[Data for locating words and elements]
────────

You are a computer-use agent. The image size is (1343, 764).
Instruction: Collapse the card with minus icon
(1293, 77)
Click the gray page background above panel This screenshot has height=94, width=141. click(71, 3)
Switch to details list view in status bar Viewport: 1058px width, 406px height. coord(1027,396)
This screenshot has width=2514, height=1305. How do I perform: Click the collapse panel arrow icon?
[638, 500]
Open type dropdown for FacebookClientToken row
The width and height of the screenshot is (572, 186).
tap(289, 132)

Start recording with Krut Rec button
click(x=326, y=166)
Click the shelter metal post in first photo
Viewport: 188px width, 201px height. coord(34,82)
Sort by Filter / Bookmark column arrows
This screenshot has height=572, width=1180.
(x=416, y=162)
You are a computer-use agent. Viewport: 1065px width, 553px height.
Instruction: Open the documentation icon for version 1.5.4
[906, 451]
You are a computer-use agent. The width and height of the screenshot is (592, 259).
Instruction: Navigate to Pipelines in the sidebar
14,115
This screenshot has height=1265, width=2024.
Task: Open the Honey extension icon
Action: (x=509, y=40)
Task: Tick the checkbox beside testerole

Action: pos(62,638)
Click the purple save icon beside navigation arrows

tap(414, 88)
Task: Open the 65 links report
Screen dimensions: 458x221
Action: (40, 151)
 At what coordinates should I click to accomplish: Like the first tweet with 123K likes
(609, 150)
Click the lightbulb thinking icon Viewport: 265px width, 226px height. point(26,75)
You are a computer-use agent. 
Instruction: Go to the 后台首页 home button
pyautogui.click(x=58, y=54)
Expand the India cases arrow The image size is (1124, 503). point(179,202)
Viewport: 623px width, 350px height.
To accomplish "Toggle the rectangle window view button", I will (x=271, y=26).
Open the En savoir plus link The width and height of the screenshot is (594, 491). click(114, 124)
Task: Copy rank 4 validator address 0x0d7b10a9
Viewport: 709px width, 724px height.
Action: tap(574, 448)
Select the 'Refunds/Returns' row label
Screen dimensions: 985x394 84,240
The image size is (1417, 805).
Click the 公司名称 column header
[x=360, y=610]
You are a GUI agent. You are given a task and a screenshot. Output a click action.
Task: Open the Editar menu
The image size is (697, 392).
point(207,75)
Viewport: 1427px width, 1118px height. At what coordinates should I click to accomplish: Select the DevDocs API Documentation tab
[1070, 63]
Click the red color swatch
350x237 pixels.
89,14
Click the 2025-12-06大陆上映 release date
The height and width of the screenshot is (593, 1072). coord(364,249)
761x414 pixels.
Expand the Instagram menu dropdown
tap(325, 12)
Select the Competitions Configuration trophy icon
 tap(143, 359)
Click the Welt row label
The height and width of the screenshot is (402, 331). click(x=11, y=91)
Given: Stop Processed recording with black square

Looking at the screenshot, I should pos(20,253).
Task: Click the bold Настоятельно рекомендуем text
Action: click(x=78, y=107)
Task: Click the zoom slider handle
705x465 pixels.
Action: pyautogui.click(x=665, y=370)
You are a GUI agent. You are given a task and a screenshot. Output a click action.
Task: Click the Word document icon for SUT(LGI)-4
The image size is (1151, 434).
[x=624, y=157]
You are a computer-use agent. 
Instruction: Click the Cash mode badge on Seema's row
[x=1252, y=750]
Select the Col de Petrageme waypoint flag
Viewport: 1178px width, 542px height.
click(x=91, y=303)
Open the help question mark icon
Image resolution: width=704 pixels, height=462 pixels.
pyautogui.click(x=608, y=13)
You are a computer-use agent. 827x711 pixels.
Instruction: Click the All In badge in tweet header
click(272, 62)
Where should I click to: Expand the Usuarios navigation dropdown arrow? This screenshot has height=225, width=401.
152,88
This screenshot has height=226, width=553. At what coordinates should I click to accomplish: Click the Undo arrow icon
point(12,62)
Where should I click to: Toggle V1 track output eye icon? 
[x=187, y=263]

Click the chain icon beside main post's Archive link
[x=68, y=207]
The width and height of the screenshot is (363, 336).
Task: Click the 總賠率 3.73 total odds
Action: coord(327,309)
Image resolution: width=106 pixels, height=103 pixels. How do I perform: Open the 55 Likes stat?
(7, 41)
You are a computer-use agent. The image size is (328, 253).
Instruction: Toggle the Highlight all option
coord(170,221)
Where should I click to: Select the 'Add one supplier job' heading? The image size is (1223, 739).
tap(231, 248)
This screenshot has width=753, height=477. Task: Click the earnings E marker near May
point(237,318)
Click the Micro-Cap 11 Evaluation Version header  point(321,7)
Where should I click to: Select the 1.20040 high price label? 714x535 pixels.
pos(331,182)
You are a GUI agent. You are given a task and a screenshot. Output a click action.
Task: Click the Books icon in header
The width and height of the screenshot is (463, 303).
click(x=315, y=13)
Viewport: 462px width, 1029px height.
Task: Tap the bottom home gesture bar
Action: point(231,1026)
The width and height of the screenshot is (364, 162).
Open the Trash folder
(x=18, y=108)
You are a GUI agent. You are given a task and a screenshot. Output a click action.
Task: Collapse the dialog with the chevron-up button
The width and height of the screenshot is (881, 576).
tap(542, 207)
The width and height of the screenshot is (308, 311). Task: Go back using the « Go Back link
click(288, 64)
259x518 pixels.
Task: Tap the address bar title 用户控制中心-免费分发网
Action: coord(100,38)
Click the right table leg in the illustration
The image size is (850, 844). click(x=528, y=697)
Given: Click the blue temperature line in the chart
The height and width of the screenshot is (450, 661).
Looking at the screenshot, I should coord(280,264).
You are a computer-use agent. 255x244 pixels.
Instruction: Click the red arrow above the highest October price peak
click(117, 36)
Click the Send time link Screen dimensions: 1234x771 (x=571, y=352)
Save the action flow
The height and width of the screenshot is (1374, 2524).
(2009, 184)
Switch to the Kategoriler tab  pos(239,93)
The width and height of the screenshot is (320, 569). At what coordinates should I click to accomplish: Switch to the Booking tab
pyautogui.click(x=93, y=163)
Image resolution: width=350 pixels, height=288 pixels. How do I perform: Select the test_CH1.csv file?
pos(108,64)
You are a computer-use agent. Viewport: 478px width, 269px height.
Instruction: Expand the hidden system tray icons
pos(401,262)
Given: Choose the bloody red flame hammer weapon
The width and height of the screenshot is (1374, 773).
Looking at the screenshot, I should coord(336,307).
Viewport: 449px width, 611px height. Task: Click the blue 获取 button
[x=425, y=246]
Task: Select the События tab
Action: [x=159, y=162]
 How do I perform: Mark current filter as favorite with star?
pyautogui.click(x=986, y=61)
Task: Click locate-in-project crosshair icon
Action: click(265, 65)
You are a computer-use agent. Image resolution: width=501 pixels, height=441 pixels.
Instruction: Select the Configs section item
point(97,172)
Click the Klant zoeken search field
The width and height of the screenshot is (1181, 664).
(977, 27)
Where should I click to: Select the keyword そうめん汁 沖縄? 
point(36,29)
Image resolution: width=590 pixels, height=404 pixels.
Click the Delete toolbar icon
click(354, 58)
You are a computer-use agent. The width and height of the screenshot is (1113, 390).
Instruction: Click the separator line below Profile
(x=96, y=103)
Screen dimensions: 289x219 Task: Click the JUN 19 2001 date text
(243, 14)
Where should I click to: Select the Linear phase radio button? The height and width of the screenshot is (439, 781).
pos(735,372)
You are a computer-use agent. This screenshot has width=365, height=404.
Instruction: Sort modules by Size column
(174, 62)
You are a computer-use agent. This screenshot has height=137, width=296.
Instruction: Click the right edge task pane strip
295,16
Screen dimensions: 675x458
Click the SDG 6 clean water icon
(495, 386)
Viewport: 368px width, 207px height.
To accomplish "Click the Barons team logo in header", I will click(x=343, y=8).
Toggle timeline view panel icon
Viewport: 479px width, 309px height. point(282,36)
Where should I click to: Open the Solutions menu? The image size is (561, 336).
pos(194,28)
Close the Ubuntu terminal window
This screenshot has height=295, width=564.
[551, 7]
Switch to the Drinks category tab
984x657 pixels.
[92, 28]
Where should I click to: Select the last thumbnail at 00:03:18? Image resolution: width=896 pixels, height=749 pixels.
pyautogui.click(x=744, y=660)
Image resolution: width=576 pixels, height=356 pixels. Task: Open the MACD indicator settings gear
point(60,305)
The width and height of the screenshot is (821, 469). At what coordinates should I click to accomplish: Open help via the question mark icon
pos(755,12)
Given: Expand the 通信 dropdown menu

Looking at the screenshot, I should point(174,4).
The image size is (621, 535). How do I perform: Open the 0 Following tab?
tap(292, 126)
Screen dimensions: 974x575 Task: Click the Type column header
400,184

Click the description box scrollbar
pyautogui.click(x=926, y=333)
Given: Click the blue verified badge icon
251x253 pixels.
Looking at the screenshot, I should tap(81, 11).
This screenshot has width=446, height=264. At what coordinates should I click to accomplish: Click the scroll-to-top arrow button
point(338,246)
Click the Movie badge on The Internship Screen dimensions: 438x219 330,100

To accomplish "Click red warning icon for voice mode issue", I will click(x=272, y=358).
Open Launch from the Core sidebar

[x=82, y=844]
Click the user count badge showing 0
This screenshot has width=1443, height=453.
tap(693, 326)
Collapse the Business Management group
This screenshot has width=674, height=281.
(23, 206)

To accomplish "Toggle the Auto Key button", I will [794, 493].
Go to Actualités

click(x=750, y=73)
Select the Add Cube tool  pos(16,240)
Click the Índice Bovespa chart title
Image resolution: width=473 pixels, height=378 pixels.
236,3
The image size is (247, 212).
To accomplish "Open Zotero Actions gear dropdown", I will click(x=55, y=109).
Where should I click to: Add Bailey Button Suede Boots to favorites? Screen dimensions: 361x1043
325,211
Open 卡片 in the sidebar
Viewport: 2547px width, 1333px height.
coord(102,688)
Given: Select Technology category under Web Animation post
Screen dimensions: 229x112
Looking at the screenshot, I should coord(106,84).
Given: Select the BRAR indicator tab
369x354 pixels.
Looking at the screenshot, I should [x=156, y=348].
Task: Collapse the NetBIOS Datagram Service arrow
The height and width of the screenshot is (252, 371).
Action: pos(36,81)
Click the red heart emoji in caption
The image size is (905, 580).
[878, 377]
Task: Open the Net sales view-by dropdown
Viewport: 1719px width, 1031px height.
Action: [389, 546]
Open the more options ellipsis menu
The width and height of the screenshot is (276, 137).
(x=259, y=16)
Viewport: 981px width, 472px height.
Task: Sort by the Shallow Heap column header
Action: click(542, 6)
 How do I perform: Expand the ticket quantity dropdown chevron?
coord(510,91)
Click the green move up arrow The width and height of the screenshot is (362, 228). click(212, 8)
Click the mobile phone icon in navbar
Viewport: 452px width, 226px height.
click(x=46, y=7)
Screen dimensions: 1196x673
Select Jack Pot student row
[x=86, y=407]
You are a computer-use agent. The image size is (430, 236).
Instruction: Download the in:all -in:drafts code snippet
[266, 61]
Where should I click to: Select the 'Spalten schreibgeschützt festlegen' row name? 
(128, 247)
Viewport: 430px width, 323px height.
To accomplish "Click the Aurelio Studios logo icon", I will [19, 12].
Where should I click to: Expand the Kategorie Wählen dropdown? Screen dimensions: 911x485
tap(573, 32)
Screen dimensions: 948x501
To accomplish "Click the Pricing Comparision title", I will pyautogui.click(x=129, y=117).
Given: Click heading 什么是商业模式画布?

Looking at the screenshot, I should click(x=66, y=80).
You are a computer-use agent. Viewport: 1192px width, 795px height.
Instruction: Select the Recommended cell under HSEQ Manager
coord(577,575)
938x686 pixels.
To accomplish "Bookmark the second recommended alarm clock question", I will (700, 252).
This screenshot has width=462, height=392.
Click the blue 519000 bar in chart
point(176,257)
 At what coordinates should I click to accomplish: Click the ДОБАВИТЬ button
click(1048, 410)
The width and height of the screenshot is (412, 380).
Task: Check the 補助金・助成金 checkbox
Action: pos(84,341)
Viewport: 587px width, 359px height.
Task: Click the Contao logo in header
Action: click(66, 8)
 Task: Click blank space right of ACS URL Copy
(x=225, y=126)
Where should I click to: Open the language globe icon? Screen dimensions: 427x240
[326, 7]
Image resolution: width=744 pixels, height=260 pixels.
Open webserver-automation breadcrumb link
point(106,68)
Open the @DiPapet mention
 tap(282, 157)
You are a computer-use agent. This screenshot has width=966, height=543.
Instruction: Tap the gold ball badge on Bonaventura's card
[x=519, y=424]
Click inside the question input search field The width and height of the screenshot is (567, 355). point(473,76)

────────

EXERCISE ▸ Find each line above that contains the word "menu" and copy those lines.

WRITTEN SOLUTION ▸
Task: Open the Editar menu
Expand the Instagram menu dropdown
Where should I click to: Open the Solutions menu? The image size is (561, 336).
Given: Expand the 通信 dropdown menu
Open the more options ellipsis menu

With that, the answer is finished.